American Paralympic athlete (born 2004)

Catherine Anne Carey (born October 2, 2004) is an American Paralympic athlete who competes in long jump and sprinting events at international track and field competitions.

==Early life==
Born in Datong, Shanxi, China, Carey was adopted by Sarah and Geoff Carey and grew up in Idaho. She was born with a left clubfoot which was corrected by undergoing surgery and also resulted in drop foot and nerve damage. Carey began playing basketball and soccer at the age of five. She then began took up swimming and track and field two years later. She attended Bishop Kelly High School, graduating in 2023. In the same year, she began attending Mount St. Mary's University.

==Career==
Carey competed at the 2019 Parapan American Games in the 100m and long jump, where she won the bronze medal in both events. She competed in the 2023 Parapan American Games, where she won the bronze medal in the 100m, 200m and long jump.

Carey competed in four events in the 2024 Summer Paralympics.

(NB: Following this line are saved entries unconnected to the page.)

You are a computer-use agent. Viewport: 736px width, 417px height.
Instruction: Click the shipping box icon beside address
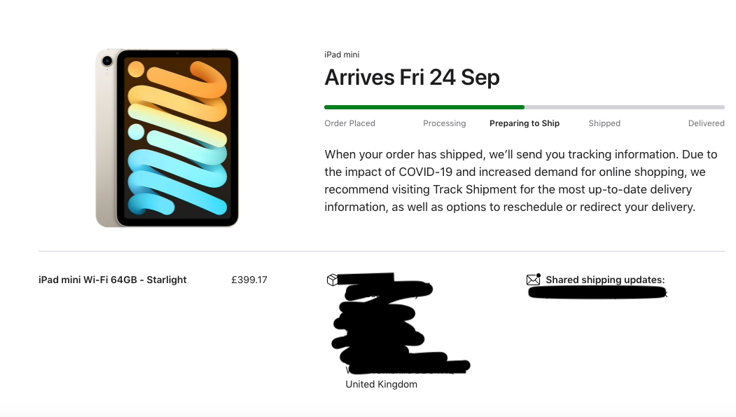(x=332, y=280)
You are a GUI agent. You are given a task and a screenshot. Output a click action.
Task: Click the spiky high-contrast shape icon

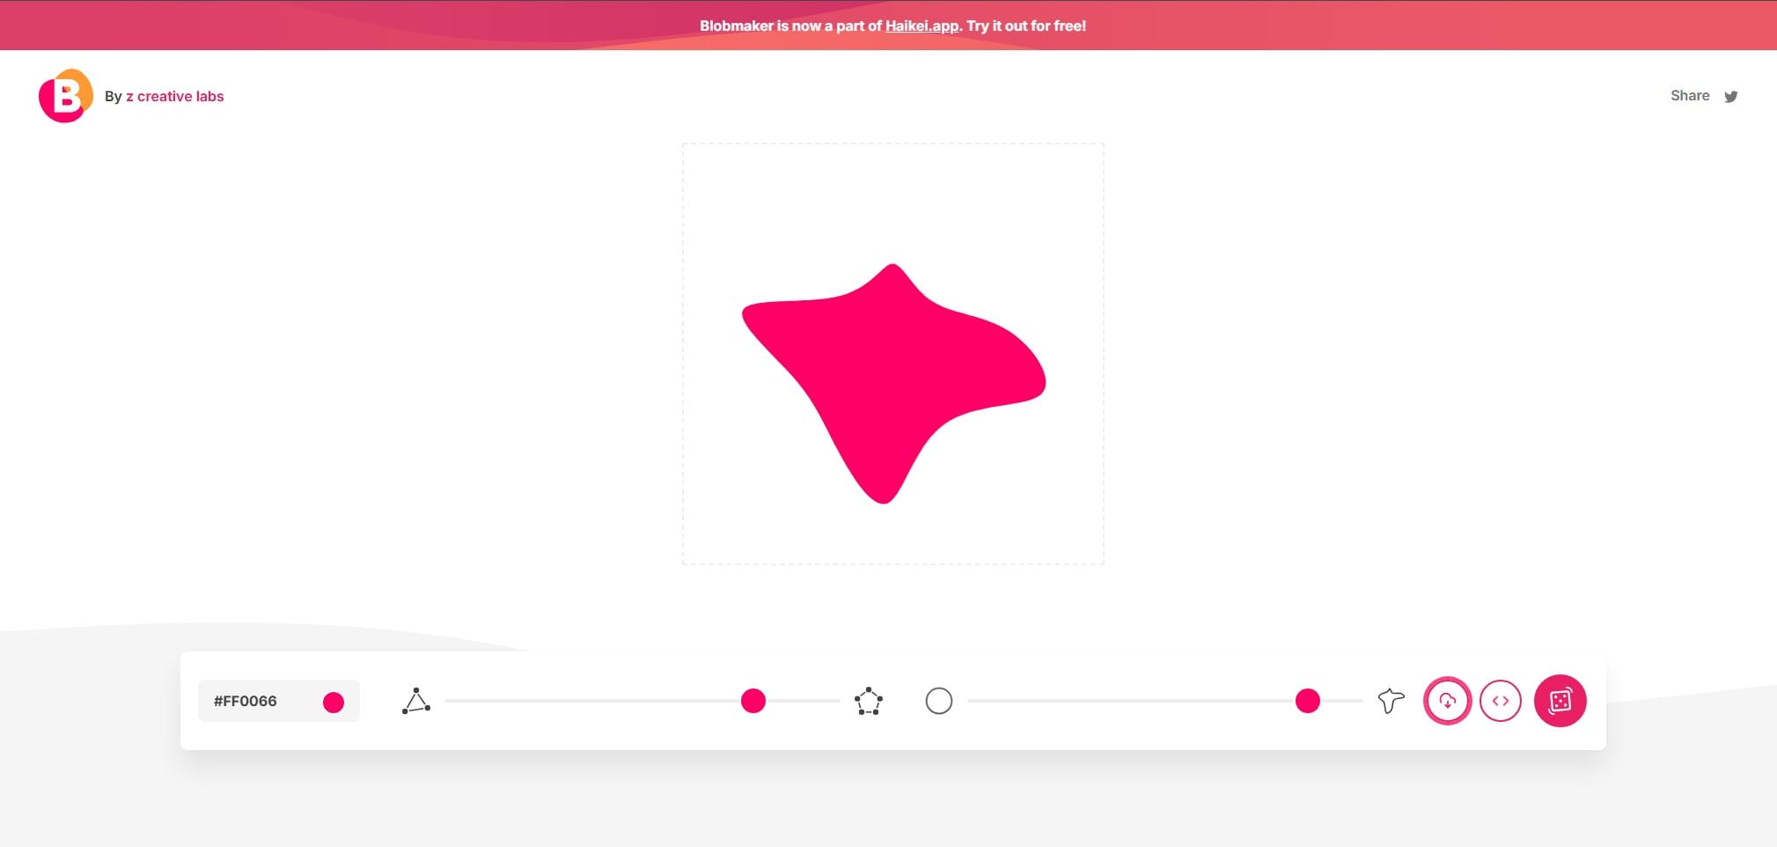point(1391,701)
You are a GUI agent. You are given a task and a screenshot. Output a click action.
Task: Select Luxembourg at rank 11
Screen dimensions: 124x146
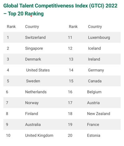click(99, 37)
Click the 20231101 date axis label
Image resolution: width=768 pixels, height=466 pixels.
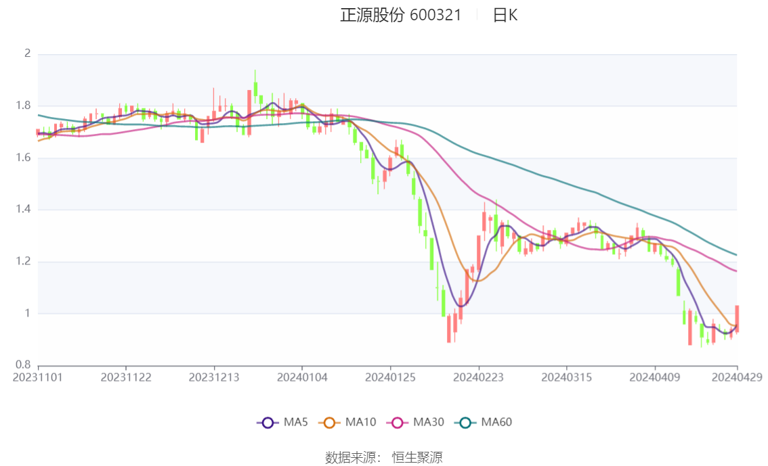[38, 377]
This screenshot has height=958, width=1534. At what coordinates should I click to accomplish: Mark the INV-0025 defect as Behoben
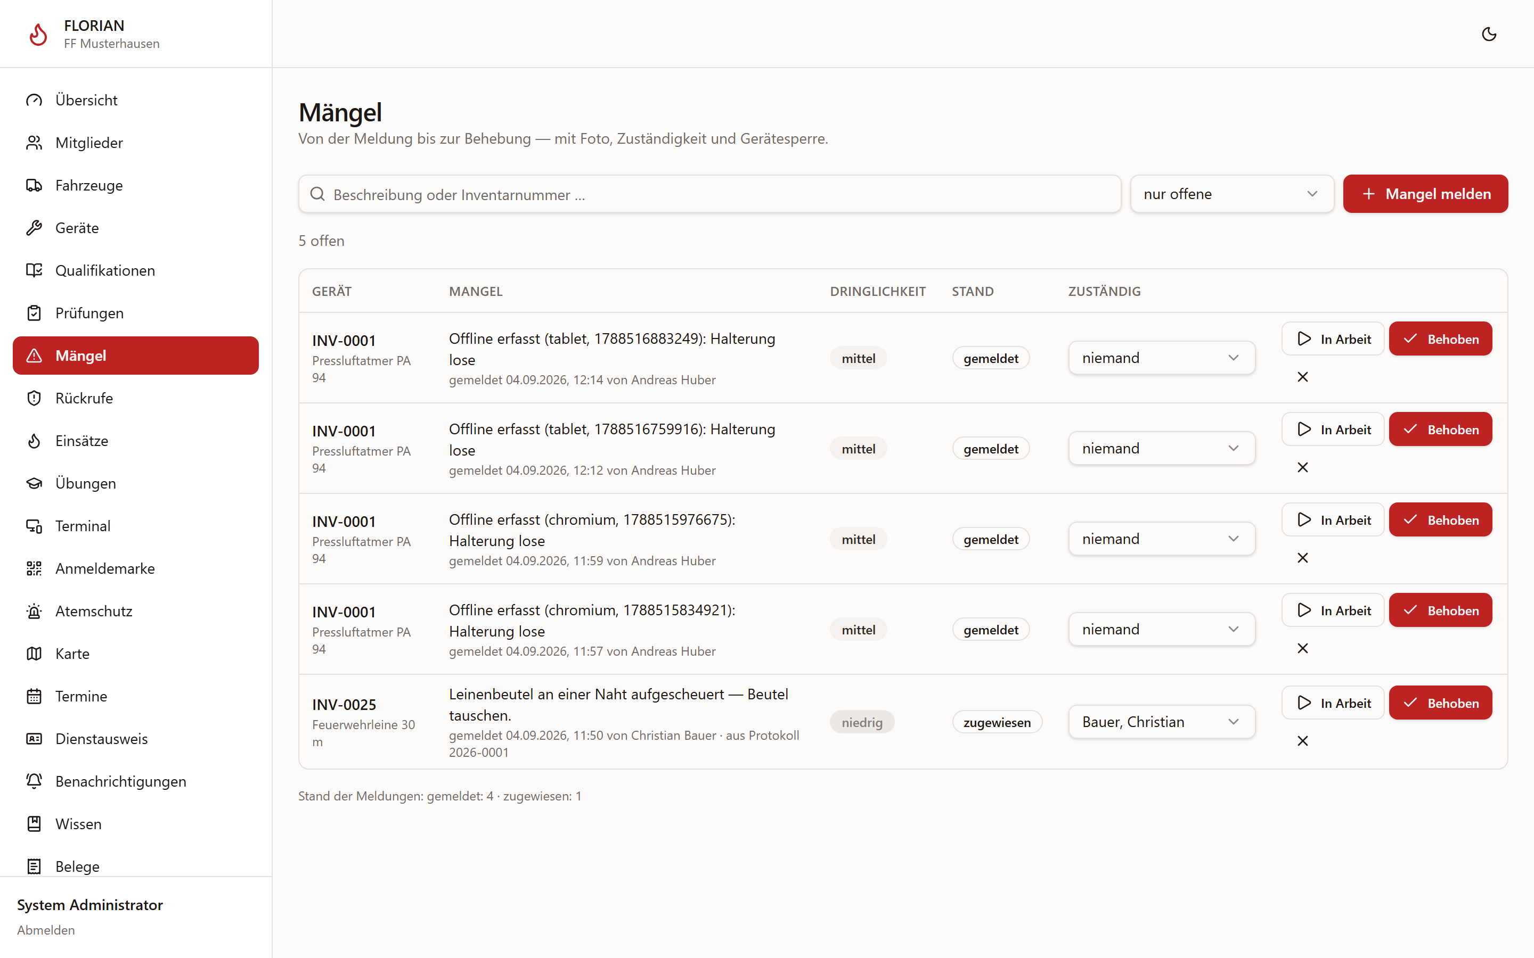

Her best result was in sixth place in the final of the long jump and 200 metres, setting a Paralympic and American record in these respective events.

Carey competed in the 2025 World Para Athletics Championships held in New Delhi, where she won the silver medal in the 100m T44 event. She then won the gold medal in the 200m T44 event.